As value-based care and payment-care models are moving toward the forefront, blind handoffs of patient information are no longer viable, as they drastically increase the financial risks hospitals and payer groups are subject to — not to mention the clear detriment the system has on delivery of care.
Closing the gap
The larger question is how does the industry get from Point A to Point B? The easy answer is to liberate the data through a cloud-based infrastructure that supports an efficient, easy-to-access data exchange between all caregivers. An integrated solution would connect stakeholders across the care continuum, providing accurate insights when needed, eliminating data silos between care partners, and enabling more confident decision-making.
These systems would promote:
- Optimized transitions: Data needs to travel with the patient — or before movement — discretely across all systems.
- Patient visibility: Data should reflect the most current ADT information, identifying and sharing where a patient is and from where they’ve been discharged.
- Central view of LTPAC patients: This facility-agnostic feature should offer automated updates of a patient’s functional progress.
- Ongoing status and monitoring: Maintaining continued care is facilitated through alerts and notifications to caregivers regarding any change to their status or well-being and meaningful feedback on care pathway progress.
- Facility performance: Beyond understanding a patient’s status, it’s also helpful to understand how facilities in and out of their PPN have performed.
The concept of interoperability, in some ways, seems contradictory to traditional best practices. Healthcare organizations are charged with protecting patient data at all costs, and the idea of sharing data in a way that opens access to a wider group of stakeholders could give pause. Regulatory infractions for data loss in the healthcare industry can be steep, and the number of well-publicized data breaches in recent years reinforces how valuable health records are to both the organizations who keep them and those who try to steal them.
So, it should go without saying that an EHR “superhighway” must be developed with security in its DNA, taking stringent regulatory requirements into account. The good news is that the newest breed of information exchange platforms is being built with security roles in mind, drastically reducing the possibility of data loss.
The business case for interoperability
While patient care is the most important outcome of interoperability, there is also a business benefit: becoming a preferred provider.

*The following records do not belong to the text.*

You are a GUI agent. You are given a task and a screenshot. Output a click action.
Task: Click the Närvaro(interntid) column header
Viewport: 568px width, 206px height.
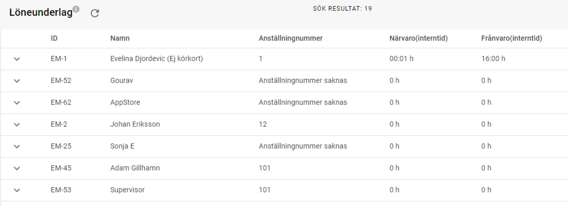pos(419,38)
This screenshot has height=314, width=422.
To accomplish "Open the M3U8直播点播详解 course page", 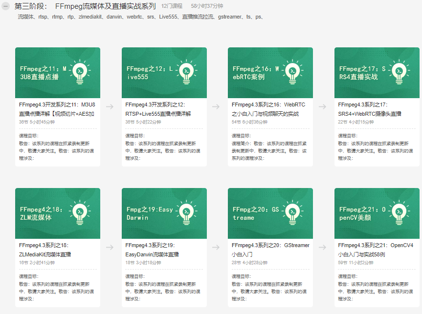I will (57, 109).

In recent years, hospitals have begun narrowing their network of referral partners, choosing partners based on more scrutinized criteria — and data is at the heart of those choices. The sharing of data, for many healthcare providers, has become a non-negotiable prerequisite.
For example, penalties for readmission is a prominent financial risk for many hospitals and accountable care organizations. According to a recent study published in the American Journal of Accountable Care, one in five Medicare patients are readmitted within 30 days of discharge at a cost of approximately $17 billion per year. As a result, it is in a hospital’s best interest to only refer patients to LTPAC and SNFs with a history of providing a level of care that reduces the probability of readmission. Simply put, facilities that are not using the most innovative systems to limit re-admissions are not reaching preferred status.
In today’s preferred healthcare environment, interoperability is the gold standard, and having the necessary tools to send and receive critical data is paramount, not only to improving care, but ensuring a robust, ever-expanding referral network.